Des murailles de Chine contre le crédit social

AUTEUR DE LA PUBLICATION

Vous venez de vous installer dans un train nouvelle génération. Les haut-parleurs diffusent le message suivant d’une voix mécanique : « chers passagers, les gens qui circulent sans tickets, se comportent de façon inappropriée ou fument dans les espaces publics seront punis selon la réglementation et seront signalés à la base de données de crédit individuel. Pour éviter une dévalorisation de votre crédit personnel, veuillez vous conformer au règlement. »

Il ne s’agit pas d’un nouvel épisode de la série d’anticipation Black-mirror, mais d’une vidéo filmée à la dérobée il y a quelques jours dans le train Pékin-Shanghai. La Chine a mis en place en l’espace de quelques années le système de contrôle des comportements le plus élaboré et le plus implacable de l’histoire humaine. Toutes les actions sur les réseaux sociaux, les échanges sur WeChat, les déplacements, les achats, toute la vie des Chinois en un mot fait l’objet d’un contrôle centralisé.

Le Télécran de 1984 existe, en version XXL : ses millions de caméras sont placées dans les rues et parviennent, par reconnaissance faciale, à attribuer précisément les comportements extérieurs à chaque citoyen. Le résultat est une note de « crédit social » sanctionnant les récalcitrants, les non conformes. Une note dégradée limite vos capacités à voyager, vous loger, travailler. Elle signe votre bannissement social, et celle de votre famille, en empêchant par exemple vos enfants de s’inscrire à l’université. Mao et Staline en salivent d’envie dans leurs tombes.

Sommes-nous si loin de cette menace dans nos démocraties libérales ? La société du zéro-risque, qui vit l’accident comme un scandale ; l’inquiétude contre la diffusion des fausses nouvelles qui encourage à interdire l’anonymat sur internet ; la menace terroriste enfin : autant de facteurs justifiant par avance les mesures liberticides.
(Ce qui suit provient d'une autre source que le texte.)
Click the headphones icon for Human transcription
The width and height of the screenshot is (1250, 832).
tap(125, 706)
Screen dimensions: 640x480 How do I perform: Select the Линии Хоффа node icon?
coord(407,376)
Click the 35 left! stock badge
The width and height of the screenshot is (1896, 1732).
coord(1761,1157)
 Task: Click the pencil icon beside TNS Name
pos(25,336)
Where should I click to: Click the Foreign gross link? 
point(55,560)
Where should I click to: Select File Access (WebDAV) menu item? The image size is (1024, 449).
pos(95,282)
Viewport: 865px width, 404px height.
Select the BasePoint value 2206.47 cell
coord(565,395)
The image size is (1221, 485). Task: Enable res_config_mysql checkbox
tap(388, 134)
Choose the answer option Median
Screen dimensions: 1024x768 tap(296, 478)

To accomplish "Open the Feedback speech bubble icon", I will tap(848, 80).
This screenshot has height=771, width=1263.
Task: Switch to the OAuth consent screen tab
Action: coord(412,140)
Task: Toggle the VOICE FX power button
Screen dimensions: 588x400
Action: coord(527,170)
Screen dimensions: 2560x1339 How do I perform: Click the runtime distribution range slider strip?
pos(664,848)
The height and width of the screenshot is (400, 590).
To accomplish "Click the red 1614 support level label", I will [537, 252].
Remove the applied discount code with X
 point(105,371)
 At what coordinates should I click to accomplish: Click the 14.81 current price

De plus, les esprits sont préparés à la notation : internet nous a d’ores et déjà habitués à noter et à être notés dans maintes circonstances (taxi, hébergement…). L’idée d’une généralisation proche d’un système à la chinoise est rien moins que spéculative : Amazon a annoncé développer pour le compte du gouvernement américain une technologie de reconnaissance faciale pour lutter contre l’immigration…

L’enjeu de la prochaine décennie est d’imaginer un modèle de société ouverte qui nous permette de profiter des bénéfices du numérique sans en réaliser le terrible potentiel totalitaire. Nos démocraties ne survivront que si elles parviennent à incarner une alternative efficace au modèle hyper-centralisé et autoritaire de la Chine. Sinon, elles en seront juste une version « sympa », enrobée d’un peu plus de câlins mais au fond exactement semblable. Pour les services numériques, la différence entre authentification et identification doit devenir aussi essentielle dans notre démocratie que la séparation des pouvoirs. L’Etat doit surtout fixer de fortes limites à sa capacité de recouper les données qu’il obtient sur nous, en créant ce que les entreprises nomment, ironie de l’histoire, des « murailles de Chine » entre ses bases données.

Malheureusement, les déclarations de responsables politiques (ou qui ambitionnent de le redevenir) tels que Ségolène Royal proposant de « débrancher les réseaux sociaux » ne rendent optimiste ni sur leur degré de réalisme ni sur leur attachement à la liberté individuelle.